[start]

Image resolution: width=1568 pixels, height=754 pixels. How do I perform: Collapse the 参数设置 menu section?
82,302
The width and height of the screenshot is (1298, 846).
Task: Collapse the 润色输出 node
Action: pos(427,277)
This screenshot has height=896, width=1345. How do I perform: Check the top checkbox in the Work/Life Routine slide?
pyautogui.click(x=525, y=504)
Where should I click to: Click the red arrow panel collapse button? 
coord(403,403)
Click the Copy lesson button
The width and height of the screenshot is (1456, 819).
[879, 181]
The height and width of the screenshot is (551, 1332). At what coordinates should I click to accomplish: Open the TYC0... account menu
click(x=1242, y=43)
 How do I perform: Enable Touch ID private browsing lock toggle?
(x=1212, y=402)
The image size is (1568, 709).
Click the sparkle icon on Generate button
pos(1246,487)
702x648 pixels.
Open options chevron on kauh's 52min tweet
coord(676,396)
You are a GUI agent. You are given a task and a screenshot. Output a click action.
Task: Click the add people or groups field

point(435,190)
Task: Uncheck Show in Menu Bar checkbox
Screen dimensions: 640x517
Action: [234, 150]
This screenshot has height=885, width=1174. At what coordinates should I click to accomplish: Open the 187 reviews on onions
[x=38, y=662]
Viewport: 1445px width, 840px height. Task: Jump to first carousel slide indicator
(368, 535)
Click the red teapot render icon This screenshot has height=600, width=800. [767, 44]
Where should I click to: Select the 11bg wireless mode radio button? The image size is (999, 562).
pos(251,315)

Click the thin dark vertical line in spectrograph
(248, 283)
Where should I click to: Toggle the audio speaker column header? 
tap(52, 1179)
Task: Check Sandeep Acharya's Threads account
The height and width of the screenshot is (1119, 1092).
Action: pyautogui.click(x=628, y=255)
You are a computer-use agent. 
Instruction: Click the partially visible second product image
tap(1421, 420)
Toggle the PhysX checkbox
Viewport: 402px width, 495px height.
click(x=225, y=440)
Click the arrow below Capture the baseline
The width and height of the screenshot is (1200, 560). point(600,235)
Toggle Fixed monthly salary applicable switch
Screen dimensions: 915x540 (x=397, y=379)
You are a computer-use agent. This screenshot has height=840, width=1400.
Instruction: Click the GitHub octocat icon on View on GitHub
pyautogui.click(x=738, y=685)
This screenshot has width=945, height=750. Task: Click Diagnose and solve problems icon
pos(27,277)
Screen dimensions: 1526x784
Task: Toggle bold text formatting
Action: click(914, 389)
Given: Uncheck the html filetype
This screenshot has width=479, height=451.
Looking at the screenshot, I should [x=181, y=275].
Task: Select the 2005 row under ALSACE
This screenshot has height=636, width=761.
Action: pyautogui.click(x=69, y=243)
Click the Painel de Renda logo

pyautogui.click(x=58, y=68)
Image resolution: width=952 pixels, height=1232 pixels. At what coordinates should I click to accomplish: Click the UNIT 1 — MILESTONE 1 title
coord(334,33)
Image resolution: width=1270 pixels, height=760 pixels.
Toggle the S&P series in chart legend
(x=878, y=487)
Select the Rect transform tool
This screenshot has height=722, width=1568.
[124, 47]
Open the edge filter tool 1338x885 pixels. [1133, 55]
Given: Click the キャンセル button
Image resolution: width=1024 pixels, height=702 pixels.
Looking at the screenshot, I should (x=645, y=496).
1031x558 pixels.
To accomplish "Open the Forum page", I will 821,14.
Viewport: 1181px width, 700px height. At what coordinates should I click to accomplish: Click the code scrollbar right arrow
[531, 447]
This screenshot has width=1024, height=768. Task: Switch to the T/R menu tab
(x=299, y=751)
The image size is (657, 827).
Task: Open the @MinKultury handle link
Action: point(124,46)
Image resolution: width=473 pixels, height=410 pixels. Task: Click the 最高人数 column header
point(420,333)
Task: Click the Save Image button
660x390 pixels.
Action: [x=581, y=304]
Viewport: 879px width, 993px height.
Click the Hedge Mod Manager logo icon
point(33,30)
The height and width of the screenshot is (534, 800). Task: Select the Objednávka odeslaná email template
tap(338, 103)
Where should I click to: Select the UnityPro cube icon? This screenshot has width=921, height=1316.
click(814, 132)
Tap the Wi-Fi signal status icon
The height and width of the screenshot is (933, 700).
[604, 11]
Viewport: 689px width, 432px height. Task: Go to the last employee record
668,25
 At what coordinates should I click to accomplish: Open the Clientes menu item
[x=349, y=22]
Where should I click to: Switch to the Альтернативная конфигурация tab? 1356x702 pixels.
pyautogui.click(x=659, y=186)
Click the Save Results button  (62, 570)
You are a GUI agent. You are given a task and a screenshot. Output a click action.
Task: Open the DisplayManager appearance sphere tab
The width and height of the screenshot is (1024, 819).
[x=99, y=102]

[end]

**Task details:** Copy out every line of the listing above, unchanged.

**Answer:**
Image resolution: width=1568 pixels, height=754 pixels. How do I perform: Collapse the 参数设置 menu section?
82,302
The width and height of the screenshot is (1298, 846).
Task: Collapse the 润色输出 node
Action: pos(427,277)
This screenshot has height=896, width=1345. How do I perform: Check the top checkbox in the Work/Life Routine slide?
pyautogui.click(x=525, y=504)
Where should I click to: Click the red arrow panel collapse button? 
coord(403,403)
Click the Copy lesson button
The width and height of the screenshot is (1456, 819).
[879, 181]
The height and width of the screenshot is (551, 1332). At what coordinates should I click to accomplish: Open the TYC0... account menu
click(x=1242, y=43)
 How do I perform: Enable Touch ID private browsing lock toggle?
(x=1212, y=402)
The image size is (1568, 709).
Click the sparkle icon on Generate button
pos(1246,487)
702x648 pixels.
Open options chevron on kauh's 52min tweet
coord(676,396)
You are a GUI agent. You are given a task and a screenshot. Output a click action.
Task: Click the add people or groups field

point(435,190)
Task: Uncheck Show in Menu Bar checkbox
Screen dimensions: 640x517
Action: [234, 150]
This screenshot has height=885, width=1174. At what coordinates should I click to accomplish: Open the 187 reviews on onions
[x=38, y=662]
Viewport: 1445px width, 840px height. Task: Jump to first carousel slide indicator
(368, 535)
Click the red teapot render icon This screenshot has height=600, width=800. [767, 44]
Where should I click to: Select the 11bg wireless mode radio button? The image size is (999, 562).
pos(251,315)

Click the thin dark vertical line in spectrograph
(248, 283)
Where should I click to: Toggle the audio speaker column header? 
tap(52, 1179)
Task: Check Sandeep Acharya's Threads account
The height and width of the screenshot is (1119, 1092).
Action: pyautogui.click(x=628, y=255)
You are a computer-use agent. 
Instruction: Click the partially visible second product image
tap(1421, 420)
Toggle the PhysX checkbox
Viewport: 402px width, 495px height.
click(x=225, y=440)
Click the arrow below Capture the baseline
The width and height of the screenshot is (1200, 560). point(600,235)
Toggle Fixed monthly salary applicable switch
Screen dimensions: 915x540 (x=397, y=379)
You are a computer-use agent. This screenshot has height=840, width=1400.
Instruction: Click the GitHub octocat icon on View on GitHub
pyautogui.click(x=738, y=685)
This screenshot has width=945, height=750. Task: Click Diagnose and solve problems icon
pos(27,277)
Screen dimensions: 1526x784
Task: Toggle bold text formatting
Action: click(914, 389)
Given: Uncheck the html filetype
This screenshot has width=479, height=451.
Looking at the screenshot, I should [x=181, y=275].
Task: Select the 2005 row under ALSACE
This screenshot has height=636, width=761.
Action: pyautogui.click(x=69, y=243)
Click the Painel de Renda logo

pyautogui.click(x=58, y=68)
Image resolution: width=952 pixels, height=1232 pixels. At what coordinates should I click to accomplish: Click the UNIT 1 — MILESTONE 1 title
coord(334,33)
Image resolution: width=1270 pixels, height=760 pixels.
Toggle the S&P series in chart legend
(x=878, y=487)
Select the Rect transform tool
This screenshot has height=722, width=1568.
[124, 47]
Open the edge filter tool 1338x885 pixels. [1133, 55]
Given: Click the キャンセル button
Image resolution: width=1024 pixels, height=702 pixels.
Looking at the screenshot, I should (x=645, y=496).
1031x558 pixels.
To accomplish "Open the Forum page", I will 821,14.
Viewport: 1181px width, 700px height. At what coordinates should I click to accomplish: Click the code scrollbar right arrow
[531, 447]
This screenshot has width=1024, height=768. Task: Switch to the T/R menu tab
(x=299, y=751)
The image size is (657, 827).
Task: Open the @MinKultury handle link
Action: point(124,46)
Image resolution: width=473 pixels, height=410 pixels. Task: Click the 最高人数 column header
point(420,333)
Task: Click the Save Image button
660x390 pixels.
Action: [x=581, y=304]
Viewport: 879px width, 993px height.
Click the Hedge Mod Manager logo icon
point(33,30)
The height and width of the screenshot is (534, 800). Task: Select the Objednávka odeslaná email template
tap(338, 103)
Where should I click to: Select the UnityPro cube icon? This screenshot has width=921, height=1316.
click(814, 132)
Tap the Wi-Fi signal status icon
The height and width of the screenshot is (933, 700).
[604, 11]
Viewport: 689px width, 432px height. Task: Go to the last employee record
668,25
 At what coordinates should I click to accomplish: Open the Clientes menu item
[x=349, y=22]
Where should I click to: Switch to the Альтернативная конфигурация tab? 1356x702 pixels.
pyautogui.click(x=659, y=186)
Click the Save Results button  (62, 570)
You are a GUI agent. You are given a task and a screenshot. Output a click action.
Task: Open the DisplayManager appearance sphere tab
The width and height of the screenshot is (1024, 819).
[x=99, y=102]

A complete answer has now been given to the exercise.